Die syrischen Regime-Gegner werden noch immer nicht verschont. Auch am Dienstag feuerten die Regierungstruppen nach den Ramadan-Gebeten im ganzen Land auf die Demonstranten. Auch Hama steht am Mittwoch erneut unter Beschuss.

Der heilige Fastenmonat kann das Regime Baschar al-Assad nicht aufhalten. Ganz im Gegenteil. Mit extremer Brutalität schlägt er derzeit alles nieder, was sich ihm in den Weg stellt. Seit dem Vorabend des Ramadans reißt die blutige Serie nicht ab.

Auch am Dienstag gab es neue Opfer. Insgesamt zehn Menschen wurden verwundet, als sie im westlichen Teil von Damaskus, in Muadhamiya, für einen Sturz des Präsidenten demonstrierten. Verletzte gab es auch in der Stadt Hasaka sowie in Latakia, wo die Menschen ebenfalls nach den nächtlichen Gebeten angegriffen wurden. Wie viele Opfer es tatsächlich gibt, ist indess nur schwer nachzuvollziehen. „Zehn Busse voll mit Sicherheitskräften nahmen Mouadhamiya in Beschlag. Ich sah, wie zehn Jugendliche hinfielen als sie vor den Schüssen flüchteten. Hunderte Eltern sind auf der Straße, um nach ihren Söhnen zu suchen“, berichtet ein Augenzeuge, der 30 Kilometer von den Golanhöhen entfernt lebt.

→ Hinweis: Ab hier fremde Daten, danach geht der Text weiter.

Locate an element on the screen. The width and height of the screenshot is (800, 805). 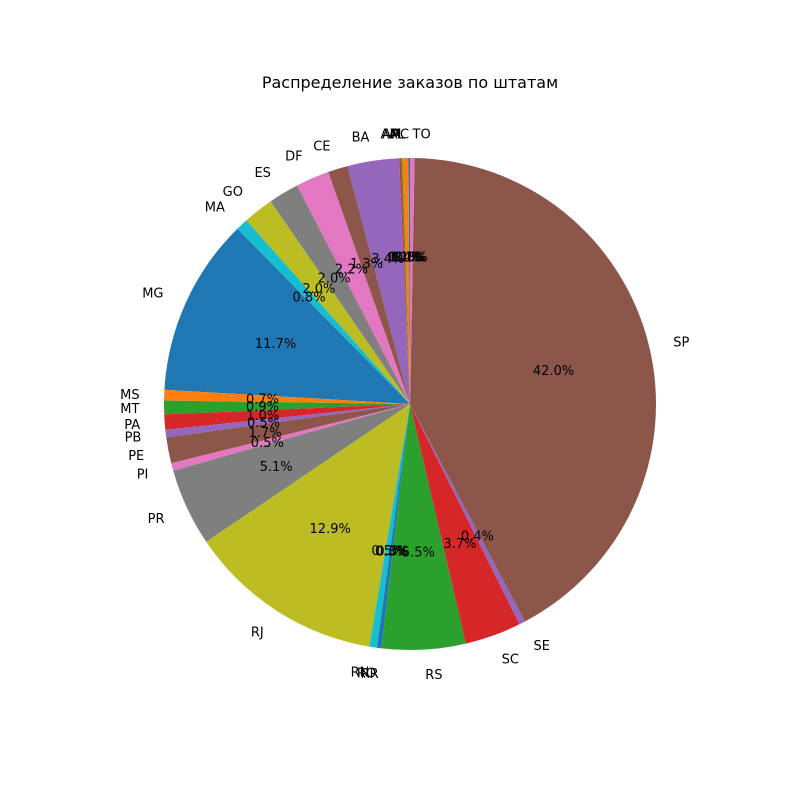
pct-label-se: 0.4% is located at coordinates (478, 536).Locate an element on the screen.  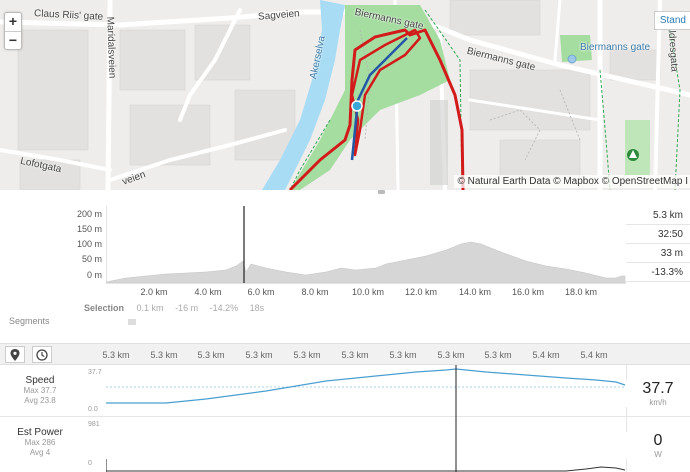
selection-distance: 0.1 km is located at coordinates (150, 308).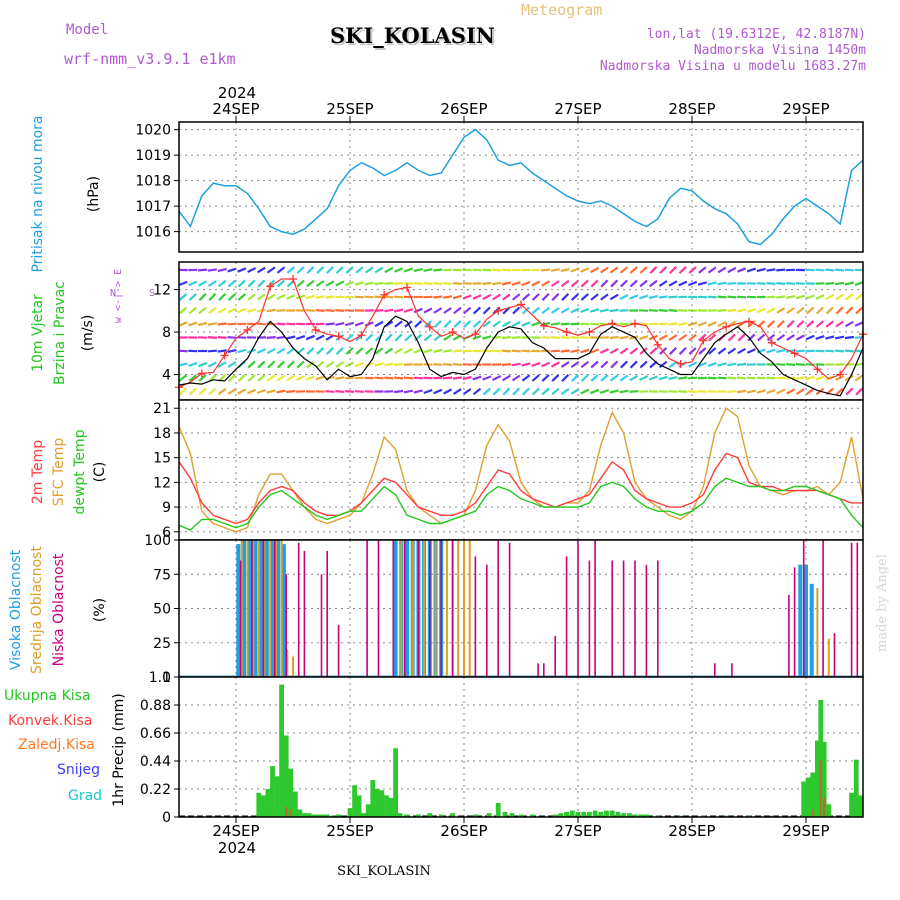 Image resolution: width=900 pixels, height=900 pixels. What do you see at coordinates (162, 459) in the screenshot?
I see `temp-ytick-label: 15` at bounding box center [162, 459].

Die Niederschlagung in Hama geht in die nächste Runde

Einwohner berichten, dass bereits am Montag Panzer in Mouadhamiya gesichtet wurden. Dabei wurden zwei Prostierende getötet. Darunter ein 16 Jahre alter Junge namens Hassan Ibrahim Balleh, dessen Beerdigung am Dienstag kurz vor den erneuten Angriffen stattgefunden hatte.

Auch am Mittwoch geht das Morden weiter. Baschar al-Assad lässt auf ein Neues die Stadt Hama beschießen. Wie Einwohner berichten, habe das Militär den zentralen Orontes-Platz besetzt. Alle Kommunikationswege seien abgeschnitten. Das Regime nutze es aus, dass die Medien sich am Mittwoch auf den Prozess gegen Hosni Mubarak in Kairo konzentrierten, um Hama „fertigzumachen“.